> TO DO: Write the entries out again. Every character must match.
══ RAW DATA ══
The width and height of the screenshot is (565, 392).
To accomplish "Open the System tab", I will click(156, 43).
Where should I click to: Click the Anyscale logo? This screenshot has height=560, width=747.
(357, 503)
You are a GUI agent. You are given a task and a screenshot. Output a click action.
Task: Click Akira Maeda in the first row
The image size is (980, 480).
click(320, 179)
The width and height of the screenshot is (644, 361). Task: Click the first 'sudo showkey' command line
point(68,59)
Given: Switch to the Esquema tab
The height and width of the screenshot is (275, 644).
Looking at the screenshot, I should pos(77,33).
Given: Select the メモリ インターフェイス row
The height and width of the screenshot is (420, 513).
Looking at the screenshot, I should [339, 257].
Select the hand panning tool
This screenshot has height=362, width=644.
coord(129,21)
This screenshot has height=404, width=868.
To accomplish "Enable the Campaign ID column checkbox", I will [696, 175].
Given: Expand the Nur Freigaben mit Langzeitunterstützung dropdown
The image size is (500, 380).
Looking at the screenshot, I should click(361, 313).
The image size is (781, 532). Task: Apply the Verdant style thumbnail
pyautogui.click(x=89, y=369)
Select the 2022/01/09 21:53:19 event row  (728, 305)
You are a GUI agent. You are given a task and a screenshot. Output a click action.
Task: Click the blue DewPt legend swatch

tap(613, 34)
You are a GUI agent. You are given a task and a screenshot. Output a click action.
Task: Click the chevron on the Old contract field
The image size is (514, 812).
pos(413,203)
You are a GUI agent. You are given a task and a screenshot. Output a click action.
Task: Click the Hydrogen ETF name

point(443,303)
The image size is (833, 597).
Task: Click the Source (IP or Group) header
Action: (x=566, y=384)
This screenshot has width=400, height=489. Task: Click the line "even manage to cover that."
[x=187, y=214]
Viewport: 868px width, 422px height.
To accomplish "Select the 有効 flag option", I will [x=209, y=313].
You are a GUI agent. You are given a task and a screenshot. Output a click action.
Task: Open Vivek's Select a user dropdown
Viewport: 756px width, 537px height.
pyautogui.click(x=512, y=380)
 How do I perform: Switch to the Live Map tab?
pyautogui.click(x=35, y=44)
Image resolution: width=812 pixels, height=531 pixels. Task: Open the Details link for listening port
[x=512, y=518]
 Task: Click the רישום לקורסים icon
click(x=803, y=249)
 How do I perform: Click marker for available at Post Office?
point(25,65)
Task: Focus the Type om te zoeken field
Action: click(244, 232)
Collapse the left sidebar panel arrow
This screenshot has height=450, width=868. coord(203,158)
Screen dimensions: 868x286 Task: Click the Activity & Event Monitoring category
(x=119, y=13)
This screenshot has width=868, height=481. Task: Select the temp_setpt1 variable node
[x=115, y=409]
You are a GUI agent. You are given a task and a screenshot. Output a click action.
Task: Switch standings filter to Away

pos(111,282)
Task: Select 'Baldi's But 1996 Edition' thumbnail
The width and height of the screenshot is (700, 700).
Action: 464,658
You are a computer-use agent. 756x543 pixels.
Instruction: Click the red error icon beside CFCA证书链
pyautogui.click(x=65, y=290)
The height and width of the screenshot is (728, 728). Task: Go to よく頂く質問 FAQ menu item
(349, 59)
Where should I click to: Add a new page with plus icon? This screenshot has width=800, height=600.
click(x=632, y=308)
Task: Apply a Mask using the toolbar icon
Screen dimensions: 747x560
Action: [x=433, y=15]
═══
> REPLY:
The width and height of the screenshot is (565, 392).
To accomplish "Open the System tab", I will click(156, 43).
Where should I click to: Click the Anyscale logo? This screenshot has height=560, width=747.
(357, 503)
You are a GUI agent. You are given a task and a screenshot. Output a click action.
Task: Click Akira Maeda in the first row
The image size is (980, 480).
click(320, 179)
The width and height of the screenshot is (644, 361). Task: Click the first 'sudo showkey' command line
point(68,59)
Given: Switch to the Esquema tab
The height and width of the screenshot is (275, 644).
Looking at the screenshot, I should pos(77,33).
Given: Select the メモリ インターフェイス row
The height and width of the screenshot is (420, 513).
Looking at the screenshot, I should [339, 257].
Select the hand panning tool
This screenshot has height=362, width=644.
coord(129,21)
This screenshot has height=404, width=868.
To accomplish "Enable the Campaign ID column checkbox", I will [696, 175].
Given: Expand the Nur Freigaben mit Langzeitunterstützung dropdown
The image size is (500, 380).
Looking at the screenshot, I should click(361, 313).
The image size is (781, 532). Task: Apply the Verdant style thumbnail
pyautogui.click(x=89, y=369)
Select the 2022/01/09 21:53:19 event row  (728, 305)
You are a GUI agent. You are given a task and a screenshot. Output a click action.
Task: Click the blue DewPt legend swatch

tap(613, 34)
You are a GUI agent. You are given a task and a screenshot. Output a click action.
Task: Click the chevron on the Old contract field
The image size is (514, 812).
pos(413,203)
You are a GUI agent. You are given a task and a screenshot. Output a click action.
Task: Click the Hydrogen ETF name

point(443,303)
The image size is (833, 597).
Task: Click the Source (IP or Group) header
Action: (x=566, y=384)
This screenshot has width=400, height=489. Task: Click the line "even manage to cover that."
[x=187, y=214]
Viewport: 868px width, 422px height.
To accomplish "Select the 有効 flag option", I will [x=209, y=313].
You are a GUI agent. You are given a task and a screenshot. Output a click action.
Task: Open Vivek's Select a user dropdown
Viewport: 756px width, 537px height.
pyautogui.click(x=512, y=380)
 How do I perform: Switch to the Live Map tab?
pyautogui.click(x=35, y=44)
Image resolution: width=812 pixels, height=531 pixels. Task: Open the Details link for listening port
[x=512, y=518]
 Task: Click the רישום לקורסים icon
click(x=803, y=249)
 How do I perform: Click marker for available at Post Office?
point(25,65)
Task: Focus the Type om te zoeken field
Action: click(244, 232)
Collapse the left sidebar panel arrow
This screenshot has height=450, width=868. coord(203,158)
Screen dimensions: 868x286 Task: Click the Activity & Event Monitoring category
(x=119, y=13)
This screenshot has width=868, height=481. Task: Select the temp_setpt1 variable node
[x=115, y=409]
You are a GUI agent. You are given a task and a screenshot. Output a click action.
Task: Switch standings filter to Away

pos(111,282)
Task: Select 'Baldi's But 1996 Edition' thumbnail
The width and height of the screenshot is (700, 700).
Action: 464,658
You are a computer-use agent. 756x543 pixels.
Instruction: Click the red error icon beside CFCA证书链
pyautogui.click(x=65, y=290)
The height and width of the screenshot is (728, 728). Task: Go to よく頂く質問 FAQ menu item
(349, 59)
Where should I click to: Add a new page with plus icon? This screenshot has width=800, height=600.
click(x=632, y=308)
Task: Apply a Mask using the toolbar icon
Screen dimensions: 747x560
Action: [x=433, y=15]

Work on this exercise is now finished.